So please: Be courteous to your fellow patrons. If not because you’re a decent person, then at least because you don’t want to get kicked out.

Rethink that drink

It’s no secret that haunted attractions will be visited by people under the influence. But according to Sapienza, “If you look like you might be unsafe to yourself or others, we might ask you to leave and come back another night.” Similarly, Stross says his team understands many guests will pre-game in some way, but you’ll be turned away if you become disorderly.

Besides, you might want to reconsider getting intoxicated at all. Like mentioned above, a lot of what makes a great haunt is all the careful consideration of the human psyche. So, anything that messes with your senses (like drugs and alcohol) might mess with your overall experience.
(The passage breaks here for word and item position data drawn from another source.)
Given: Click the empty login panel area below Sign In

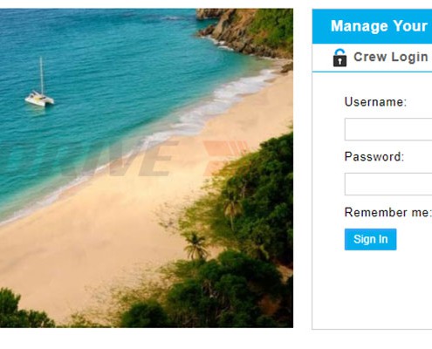Looking at the screenshot, I should (372, 290).
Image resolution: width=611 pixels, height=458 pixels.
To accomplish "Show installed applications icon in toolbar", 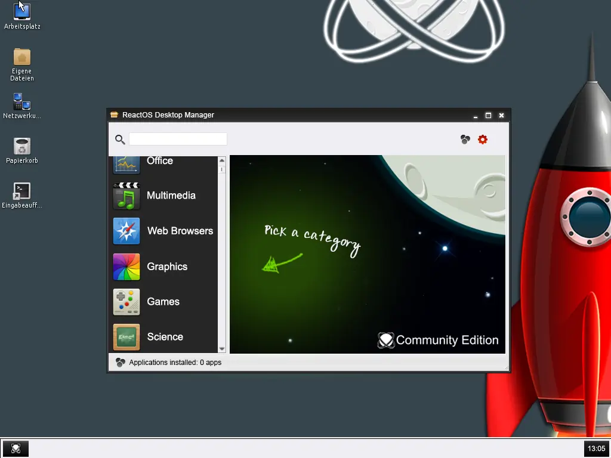I will point(465,140).
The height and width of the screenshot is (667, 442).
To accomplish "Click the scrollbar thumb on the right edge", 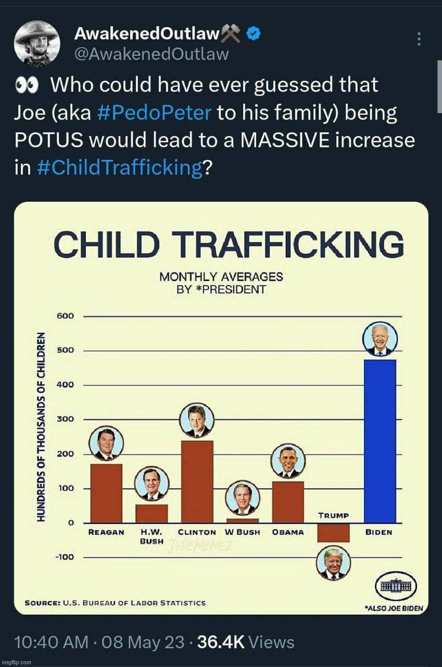I will click(439, 87).
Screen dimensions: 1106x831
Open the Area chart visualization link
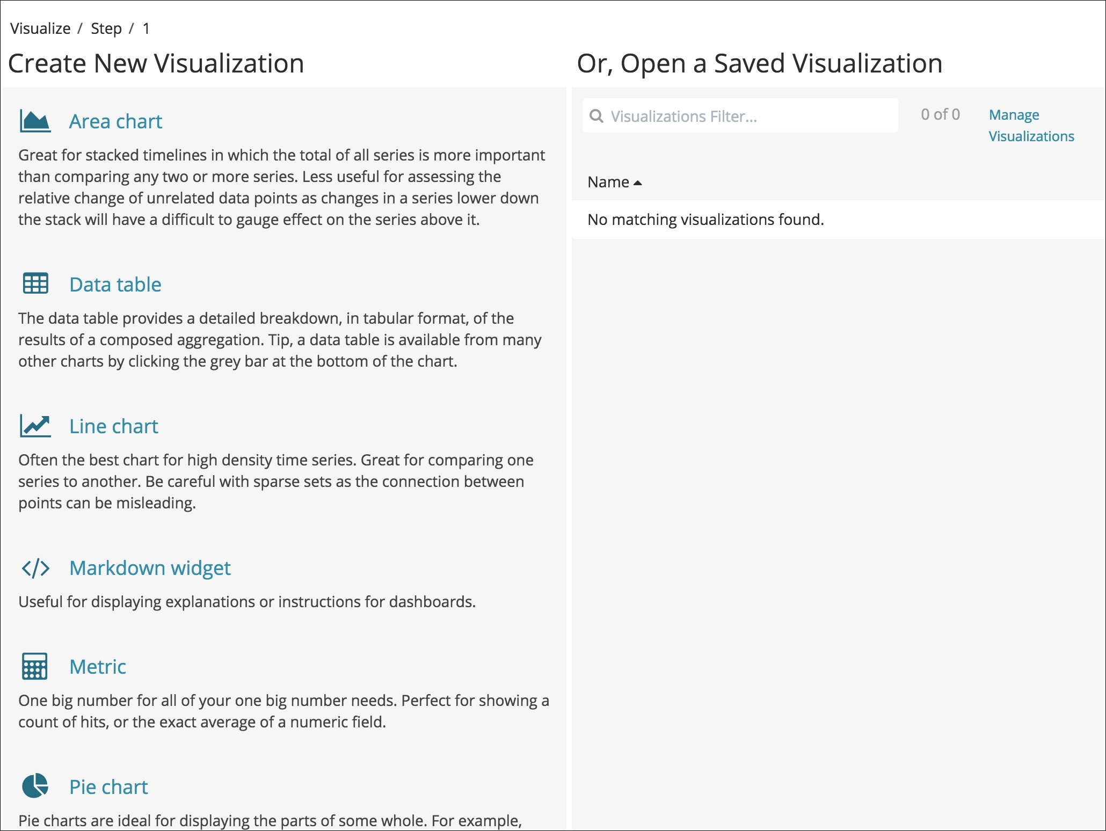[x=115, y=121]
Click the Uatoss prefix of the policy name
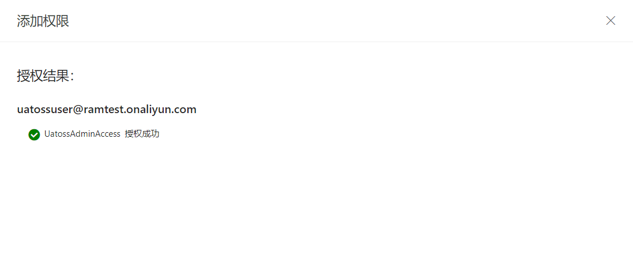Image resolution: width=633 pixels, height=262 pixels. pyautogui.click(x=56, y=134)
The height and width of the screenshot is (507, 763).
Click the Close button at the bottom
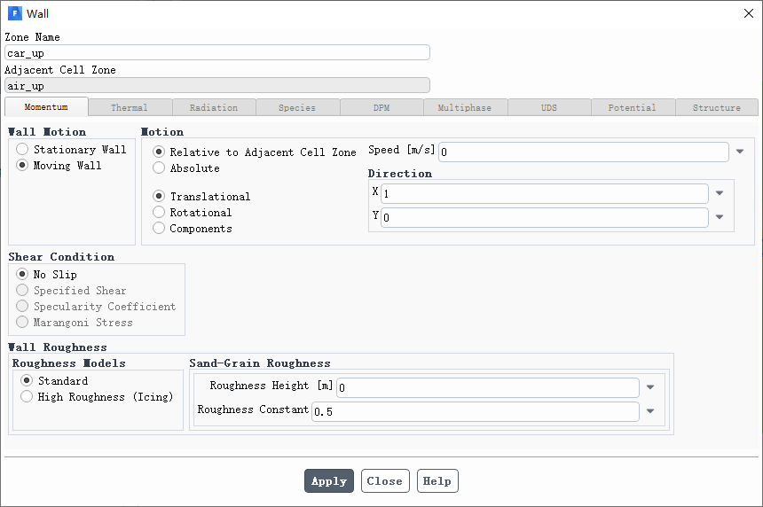pyautogui.click(x=384, y=481)
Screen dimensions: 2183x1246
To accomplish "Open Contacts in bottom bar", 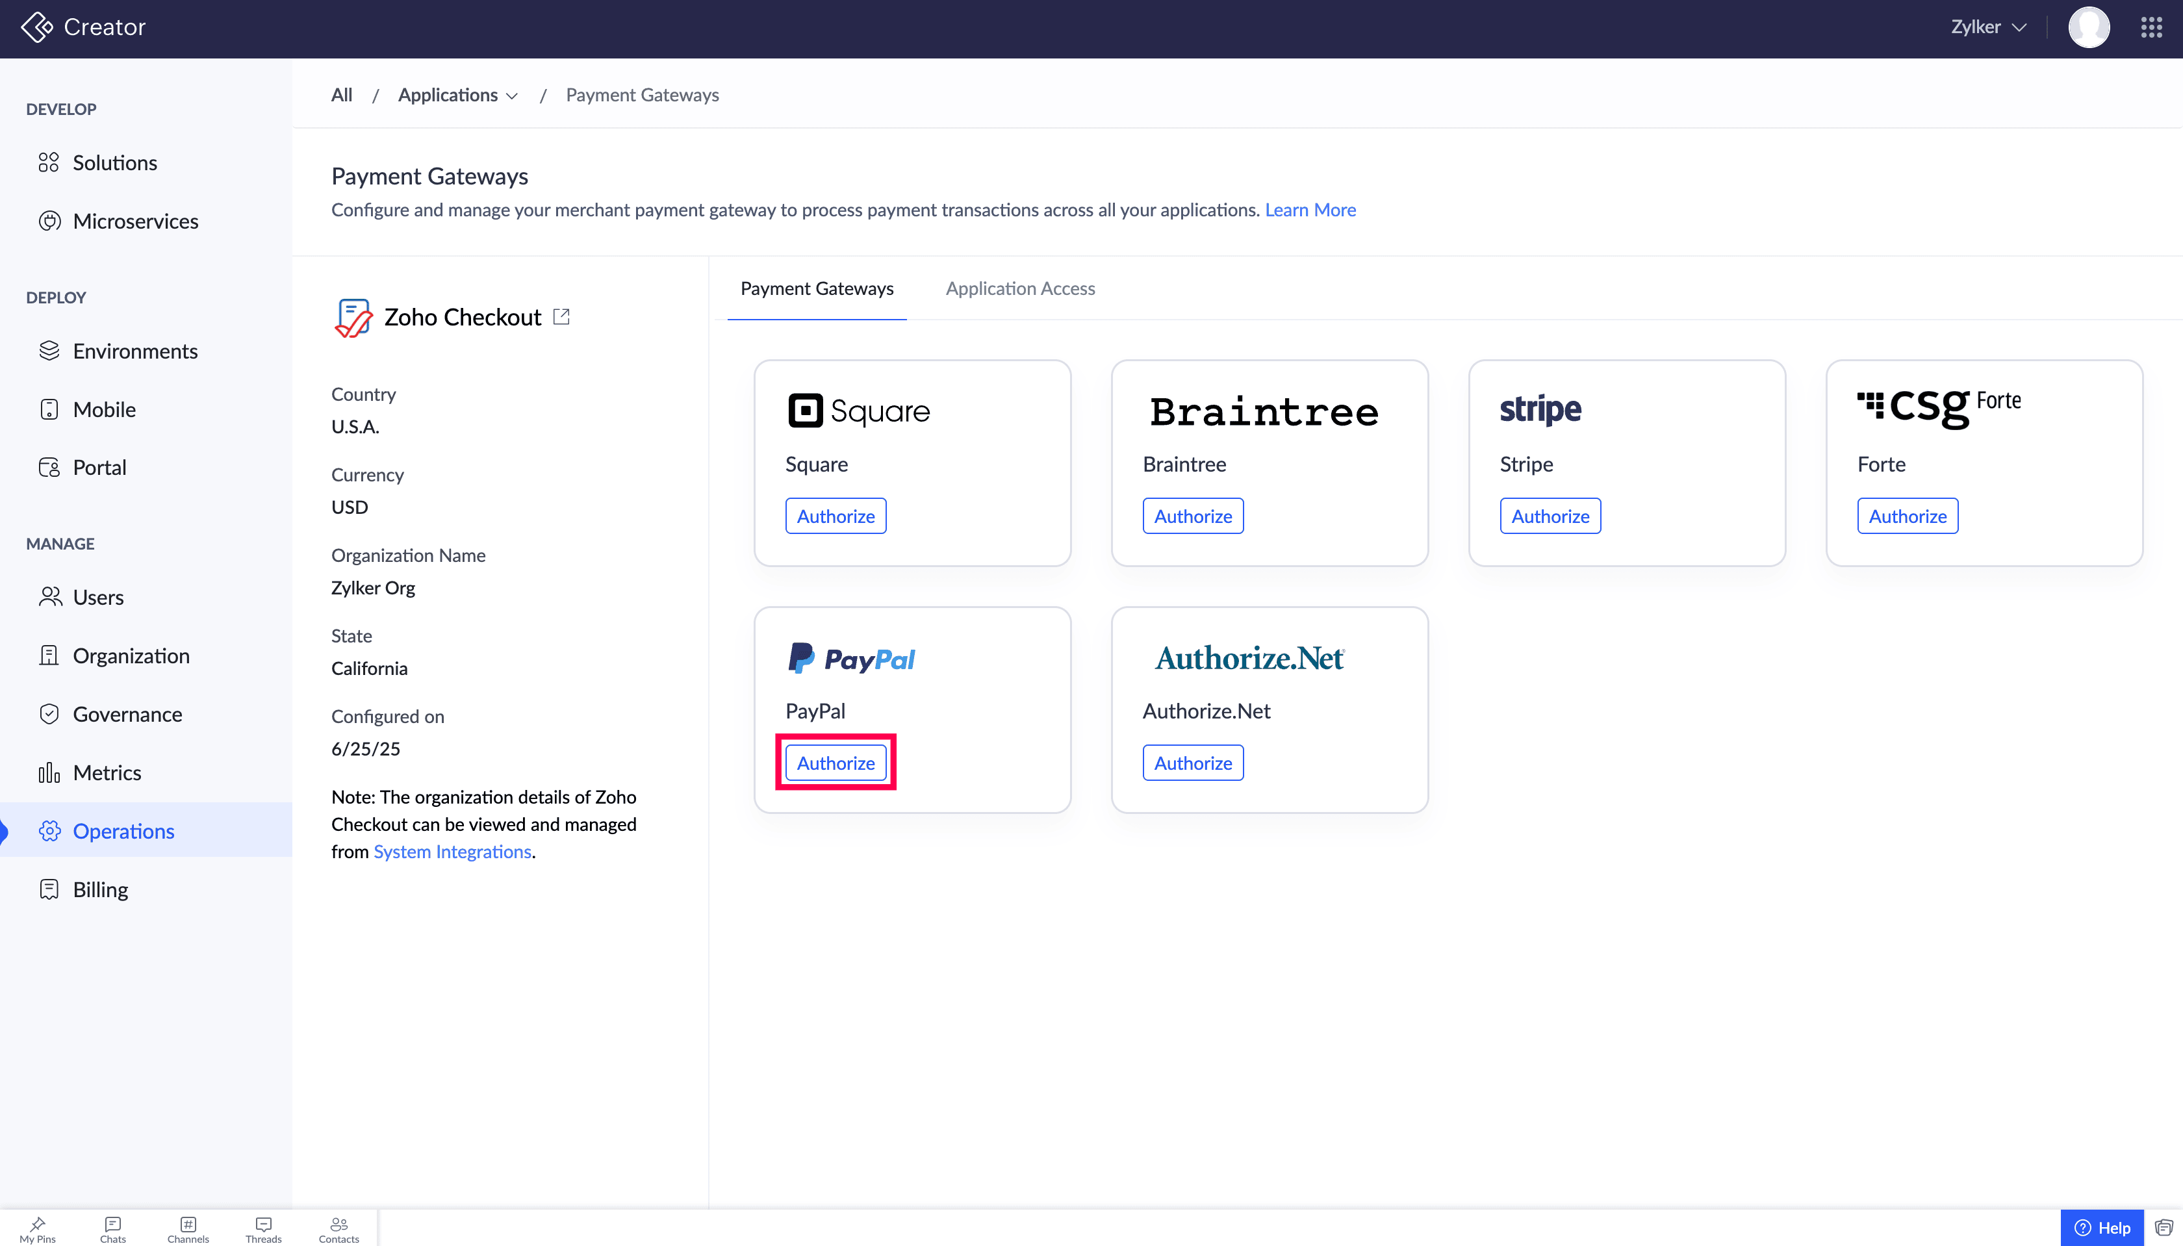I will [x=339, y=1229].

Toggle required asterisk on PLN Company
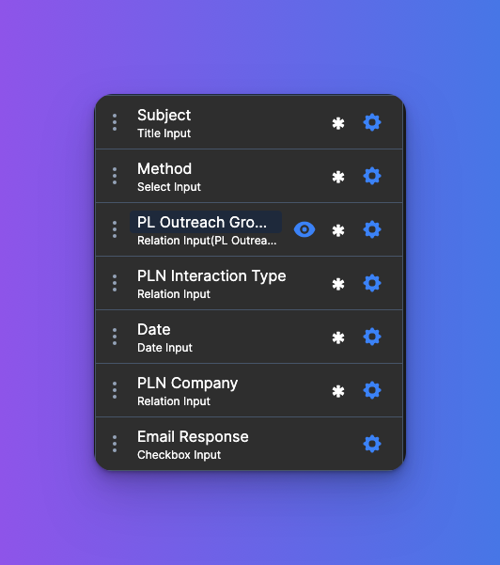[338, 391]
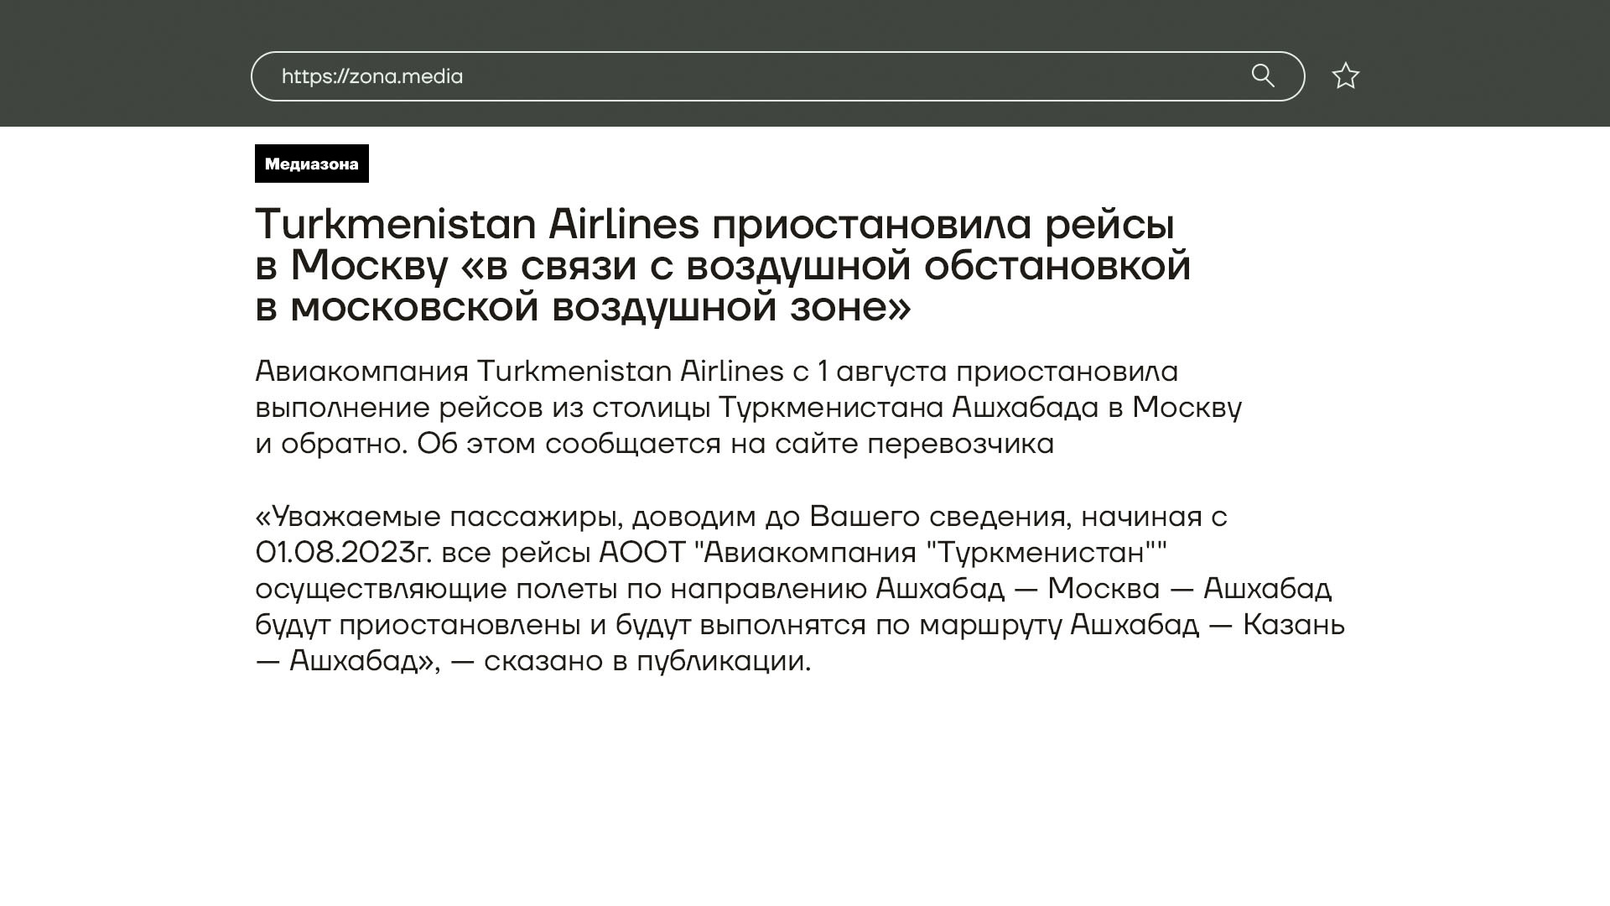1610x906 pixels.
Task: Click phrase «сказано в публикации»
Action: coord(647,661)
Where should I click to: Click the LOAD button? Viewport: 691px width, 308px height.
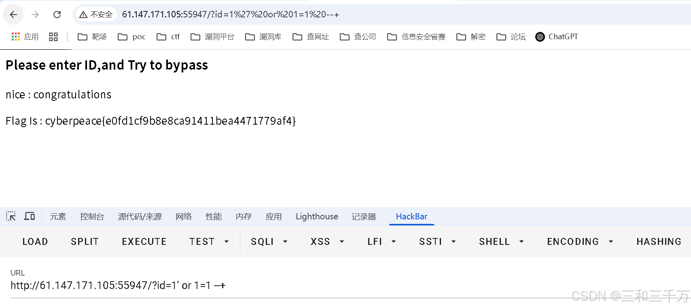(35, 242)
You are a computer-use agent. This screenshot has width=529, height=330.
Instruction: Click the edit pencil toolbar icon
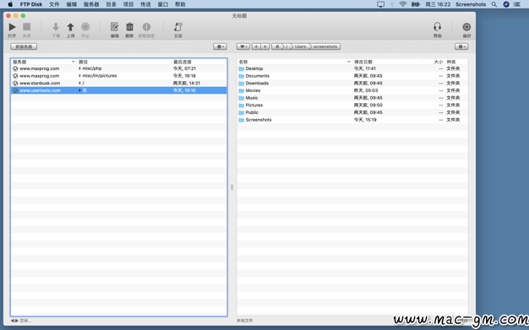tap(114, 27)
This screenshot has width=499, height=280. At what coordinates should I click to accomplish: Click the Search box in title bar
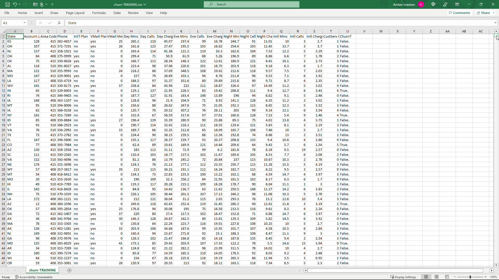[252, 4]
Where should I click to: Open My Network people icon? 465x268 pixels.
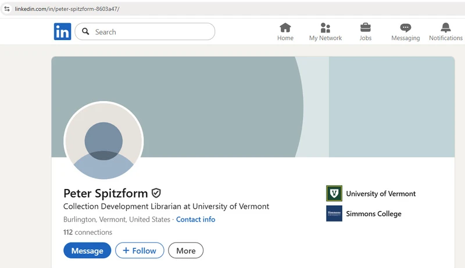point(326,27)
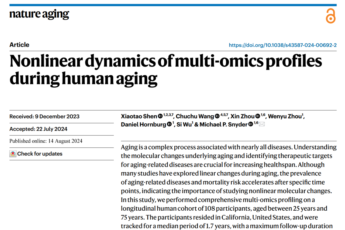This screenshot has width=345, height=230.
Task: Click the Check for updates text
Action: [40, 154]
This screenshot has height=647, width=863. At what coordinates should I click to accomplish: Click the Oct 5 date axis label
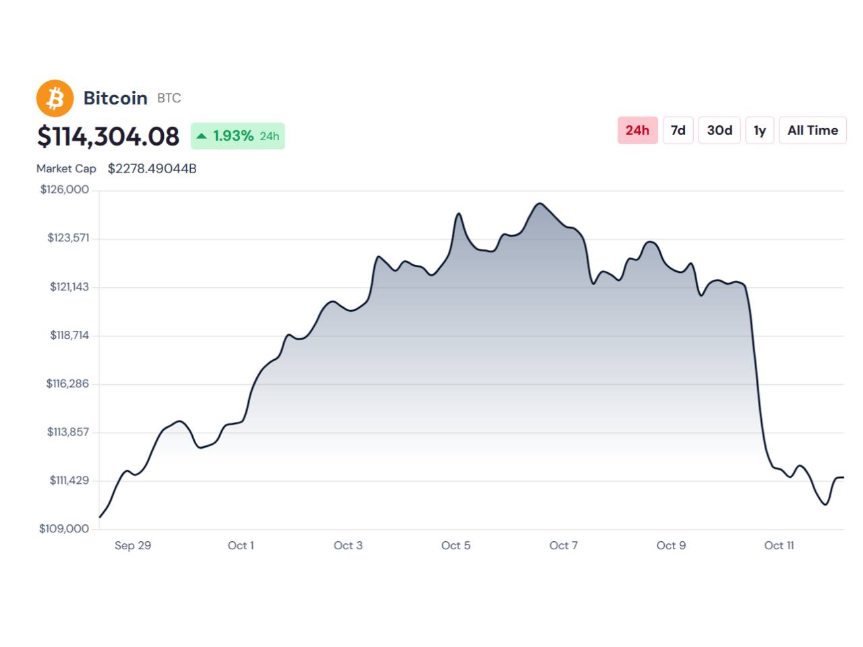tap(456, 545)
Luckily, a little hot chocolate never hurt anybody.

Scare actors aren’t just high school kids

Many attractions hire performers from all walks of life; Stross says it’s not uncommon for someone without a day job to be working right alongside a doctor-by-day, scare-actor-by-night. When it comes to hiring, one thing Sapienza looks for is customer service experience, since “you have to be ready to deal with a lot of characters.”

A strong sign for the haunt industry is the sense of community these workers find, with Sapienza and Stross pointing out how a lot of the same actors come back year after year. Working together to scare people all night turns everyone into a family. It just so happens to be the kind of family that will brag to each other about how they made you pee your pants.